Nothing you can do about losing, DAWK!!!

That’s the fear of blowing a 21-6 fourth-quarter lead and the hangover it can create. Marshall’s game at Bowling Green next Saturday already was a trap game. But, now, instead of being the size of a mouse trap, it’s a bear trap.
We can only hope that the trap cuts extra deep in all the Fat Humps.

All because Marshall couldn’t finish against the Mountaineers.
Just like when you can’t win at 3 Strikes at Price is Right because you pull out 2 consecutive strikes, a correct number, THEN STRIKE 3!!!

“We have to finish,” said Holliday. “They found a way to make plays at the end and we didn’t. We didn’t execute the plan to win in the second half.”
So, you admitted that you only wanted to win the first half to get the Fat Humps hopes up… amazing, DAWK!

One particularly damaging lack of execution came when true freshman running back Tron Martinez fumbled at WVU’s 4-yard line. A touchdown would have given Marshall a 28-6 lead and put the game on ice.
Then, the WVU fans would have put DAWK on ice the next day.

When Holliday was questioned about using Marshall’s third-string running back at such a crucial time, he bristled.
THIS ISN’T NFL PRESEASON, DAWK!!! LEAVE YOUR FIRST STRING IN AT ALL TIMES!!!

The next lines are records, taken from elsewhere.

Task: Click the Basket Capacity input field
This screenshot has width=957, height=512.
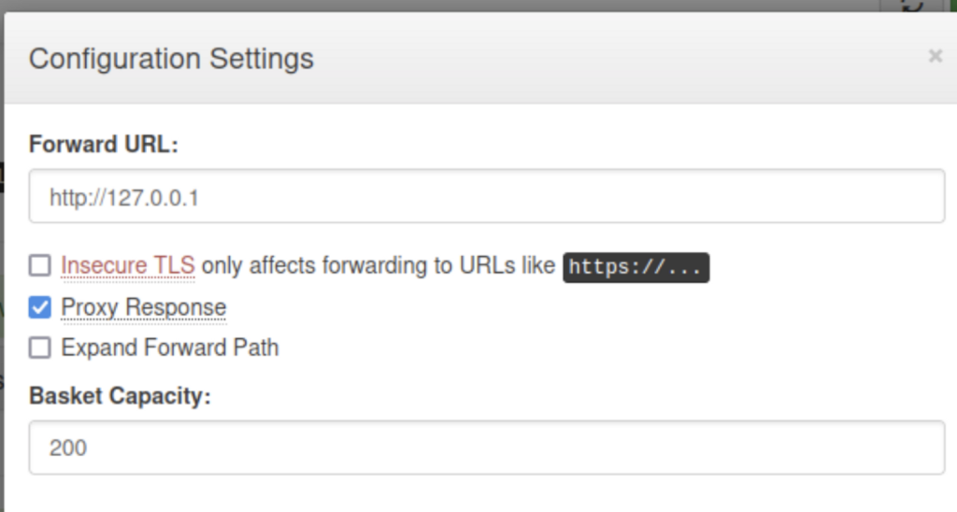Action: pyautogui.click(x=486, y=448)
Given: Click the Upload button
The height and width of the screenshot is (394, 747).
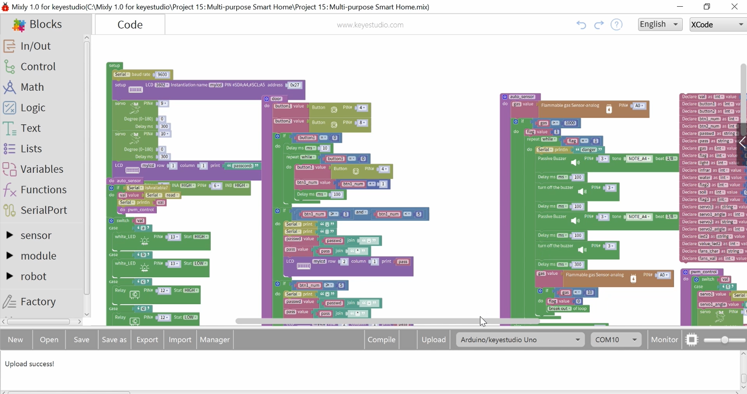Looking at the screenshot, I should point(433,340).
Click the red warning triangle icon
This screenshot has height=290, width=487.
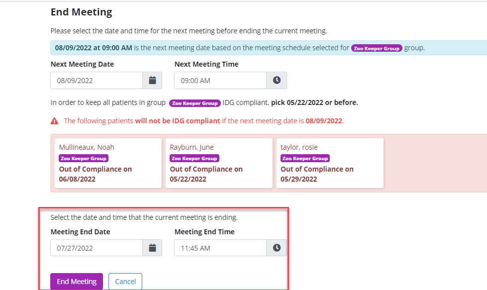pos(54,121)
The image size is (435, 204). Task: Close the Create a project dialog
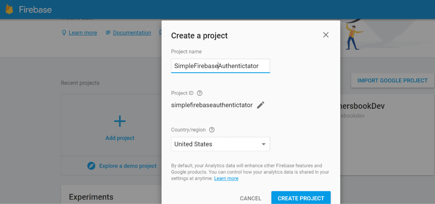(x=326, y=35)
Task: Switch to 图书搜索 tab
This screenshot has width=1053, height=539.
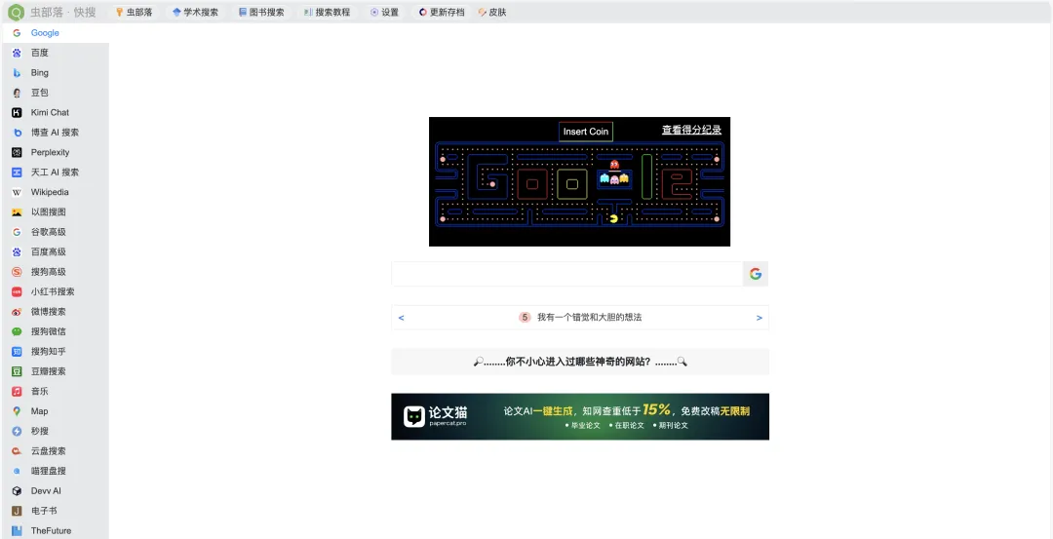Action: (x=261, y=13)
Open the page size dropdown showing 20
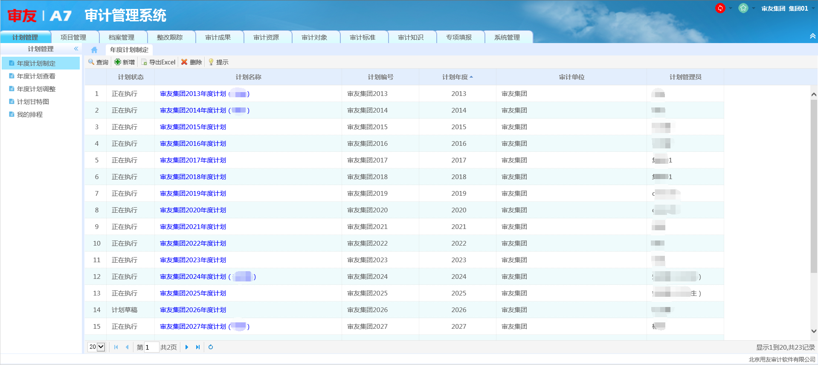The image size is (818, 365). [97, 347]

“Tron had a helluva camp,” said Holliday. “Not one guy lost that football game. From Tyler Warner to the kid who put the ball on the ground. We are going to win games together and lose games together.
‘Tron? Wait, Megatron gave up a career with the Detroit Lions to play for the Terdies!? WHAT WILL HAPPEN WITH MY FANTASY TEAM NOW!?

“You know what? That kid is going to play against Bowling Green. If I get in the red zone, we’re going to put him in there again because he’s a helluva kid.”
Oh boy, DAWK is trying to find some good from being embarrassed from his Alma Mater… DON’T CRY, DAWK!!!

The defiance rang in Holliday’s voice and his eyes flashed with frustration.
I IMPLORE YOU, WE MUST PLAY THIS GAME AGAIN!!

It was that kind of night.
Chucky, we don’t care about what kind of night you had. Moron.